» **EXERCISE AIM**: Transcribe the lines exactly, starting with the line that contains "Identify the location of scrollbar: ▲" and continuing through the final line, both included.

[SUPPLIED DATA — start]

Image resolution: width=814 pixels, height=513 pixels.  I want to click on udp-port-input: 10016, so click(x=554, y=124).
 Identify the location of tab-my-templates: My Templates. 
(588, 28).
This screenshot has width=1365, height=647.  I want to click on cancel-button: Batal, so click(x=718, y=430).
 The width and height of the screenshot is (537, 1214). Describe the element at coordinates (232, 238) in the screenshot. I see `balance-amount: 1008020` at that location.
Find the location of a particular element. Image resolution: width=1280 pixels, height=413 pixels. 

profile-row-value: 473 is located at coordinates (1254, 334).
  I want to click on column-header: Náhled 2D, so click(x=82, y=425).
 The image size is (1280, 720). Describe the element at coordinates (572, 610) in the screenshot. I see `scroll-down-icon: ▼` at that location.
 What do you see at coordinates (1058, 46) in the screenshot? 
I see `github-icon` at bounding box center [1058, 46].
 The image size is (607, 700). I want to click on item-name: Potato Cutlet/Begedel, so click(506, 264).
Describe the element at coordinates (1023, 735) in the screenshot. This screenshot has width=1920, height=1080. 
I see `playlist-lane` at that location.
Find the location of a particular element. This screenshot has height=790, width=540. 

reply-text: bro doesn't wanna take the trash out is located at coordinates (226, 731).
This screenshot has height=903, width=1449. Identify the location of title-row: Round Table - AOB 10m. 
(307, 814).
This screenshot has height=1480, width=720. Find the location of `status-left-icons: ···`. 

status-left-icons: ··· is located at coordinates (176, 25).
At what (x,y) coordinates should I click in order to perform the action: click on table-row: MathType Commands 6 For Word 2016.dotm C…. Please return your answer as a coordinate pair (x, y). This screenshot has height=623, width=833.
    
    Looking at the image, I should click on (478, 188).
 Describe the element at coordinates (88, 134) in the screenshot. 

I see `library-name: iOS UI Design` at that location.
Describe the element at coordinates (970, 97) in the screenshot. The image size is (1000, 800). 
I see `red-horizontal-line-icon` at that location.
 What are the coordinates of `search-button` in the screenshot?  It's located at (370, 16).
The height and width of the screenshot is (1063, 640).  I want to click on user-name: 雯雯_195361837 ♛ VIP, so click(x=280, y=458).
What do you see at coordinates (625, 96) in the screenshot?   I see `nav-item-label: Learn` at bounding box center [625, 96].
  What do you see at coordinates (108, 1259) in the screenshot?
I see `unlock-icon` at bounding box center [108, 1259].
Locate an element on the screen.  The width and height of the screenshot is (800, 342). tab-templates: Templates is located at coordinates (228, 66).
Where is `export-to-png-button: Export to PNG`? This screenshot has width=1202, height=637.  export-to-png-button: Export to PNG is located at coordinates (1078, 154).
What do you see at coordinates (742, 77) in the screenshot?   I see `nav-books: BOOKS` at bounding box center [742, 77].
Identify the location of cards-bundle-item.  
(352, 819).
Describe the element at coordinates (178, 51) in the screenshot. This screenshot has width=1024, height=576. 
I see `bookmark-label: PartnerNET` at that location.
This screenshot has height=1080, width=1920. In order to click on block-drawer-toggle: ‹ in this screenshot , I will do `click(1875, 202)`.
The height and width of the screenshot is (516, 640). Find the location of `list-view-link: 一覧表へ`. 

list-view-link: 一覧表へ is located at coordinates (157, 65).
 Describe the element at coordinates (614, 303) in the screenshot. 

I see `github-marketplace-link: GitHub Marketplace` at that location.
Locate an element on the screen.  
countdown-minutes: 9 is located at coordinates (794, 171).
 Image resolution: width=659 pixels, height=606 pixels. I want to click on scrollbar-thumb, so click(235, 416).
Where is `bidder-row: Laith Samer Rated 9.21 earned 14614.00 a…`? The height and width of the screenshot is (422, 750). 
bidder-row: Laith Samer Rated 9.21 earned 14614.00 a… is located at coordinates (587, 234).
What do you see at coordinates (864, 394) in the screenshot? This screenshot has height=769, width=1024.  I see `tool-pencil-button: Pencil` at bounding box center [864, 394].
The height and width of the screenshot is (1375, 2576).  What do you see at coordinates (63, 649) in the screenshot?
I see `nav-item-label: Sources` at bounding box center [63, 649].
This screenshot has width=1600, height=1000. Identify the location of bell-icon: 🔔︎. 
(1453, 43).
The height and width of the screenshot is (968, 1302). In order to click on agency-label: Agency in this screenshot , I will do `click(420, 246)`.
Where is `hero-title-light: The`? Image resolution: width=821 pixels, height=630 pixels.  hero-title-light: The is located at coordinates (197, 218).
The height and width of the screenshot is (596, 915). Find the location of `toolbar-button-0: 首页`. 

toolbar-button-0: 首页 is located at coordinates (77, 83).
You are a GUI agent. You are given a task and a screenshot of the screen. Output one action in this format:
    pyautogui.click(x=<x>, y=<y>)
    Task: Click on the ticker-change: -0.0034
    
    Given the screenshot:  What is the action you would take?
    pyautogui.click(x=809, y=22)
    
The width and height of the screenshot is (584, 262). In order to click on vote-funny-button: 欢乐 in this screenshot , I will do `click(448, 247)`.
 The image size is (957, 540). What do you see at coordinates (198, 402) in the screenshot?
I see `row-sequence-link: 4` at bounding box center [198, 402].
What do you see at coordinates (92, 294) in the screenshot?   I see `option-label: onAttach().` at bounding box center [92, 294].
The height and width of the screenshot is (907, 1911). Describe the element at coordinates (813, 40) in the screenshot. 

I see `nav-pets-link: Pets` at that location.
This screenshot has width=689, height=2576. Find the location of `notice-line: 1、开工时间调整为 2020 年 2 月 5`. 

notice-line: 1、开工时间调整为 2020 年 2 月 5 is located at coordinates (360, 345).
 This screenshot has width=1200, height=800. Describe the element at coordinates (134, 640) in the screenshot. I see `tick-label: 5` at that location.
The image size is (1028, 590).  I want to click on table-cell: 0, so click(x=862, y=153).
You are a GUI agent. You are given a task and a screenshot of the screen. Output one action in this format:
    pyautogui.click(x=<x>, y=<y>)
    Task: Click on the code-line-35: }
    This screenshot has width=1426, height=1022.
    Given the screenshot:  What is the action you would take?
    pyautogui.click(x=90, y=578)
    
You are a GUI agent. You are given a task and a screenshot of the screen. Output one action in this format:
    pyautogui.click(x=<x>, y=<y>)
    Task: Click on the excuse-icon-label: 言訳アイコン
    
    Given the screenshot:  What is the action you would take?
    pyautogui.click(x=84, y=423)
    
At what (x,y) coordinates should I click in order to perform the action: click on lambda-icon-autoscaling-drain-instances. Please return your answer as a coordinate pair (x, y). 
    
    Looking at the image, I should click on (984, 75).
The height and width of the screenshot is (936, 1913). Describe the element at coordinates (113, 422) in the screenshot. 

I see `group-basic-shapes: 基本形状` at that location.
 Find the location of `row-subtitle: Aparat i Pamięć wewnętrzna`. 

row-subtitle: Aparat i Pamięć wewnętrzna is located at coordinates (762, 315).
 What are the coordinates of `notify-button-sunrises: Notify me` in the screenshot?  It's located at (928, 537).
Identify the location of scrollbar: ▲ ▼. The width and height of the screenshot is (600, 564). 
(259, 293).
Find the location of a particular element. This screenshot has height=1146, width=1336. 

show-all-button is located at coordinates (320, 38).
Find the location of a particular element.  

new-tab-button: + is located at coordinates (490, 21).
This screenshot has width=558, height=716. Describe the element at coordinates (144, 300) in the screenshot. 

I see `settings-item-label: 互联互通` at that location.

[SUPPLIED DATA — finish]

» **RESULT**:
Identify the location of scrollbar: ▲ ▼. The width and height of the screenshot is (600, 564). 
(259, 293).
Find the location of a particular element. This screenshot has height=1146, width=1336. 

show-all-button is located at coordinates (320, 38).
Find the location of a particular element.  

new-tab-button: + is located at coordinates (490, 21).
This screenshot has width=558, height=716. Describe the element at coordinates (144, 300) in the screenshot. 

I see `settings-item-label: 互联互通` at that location.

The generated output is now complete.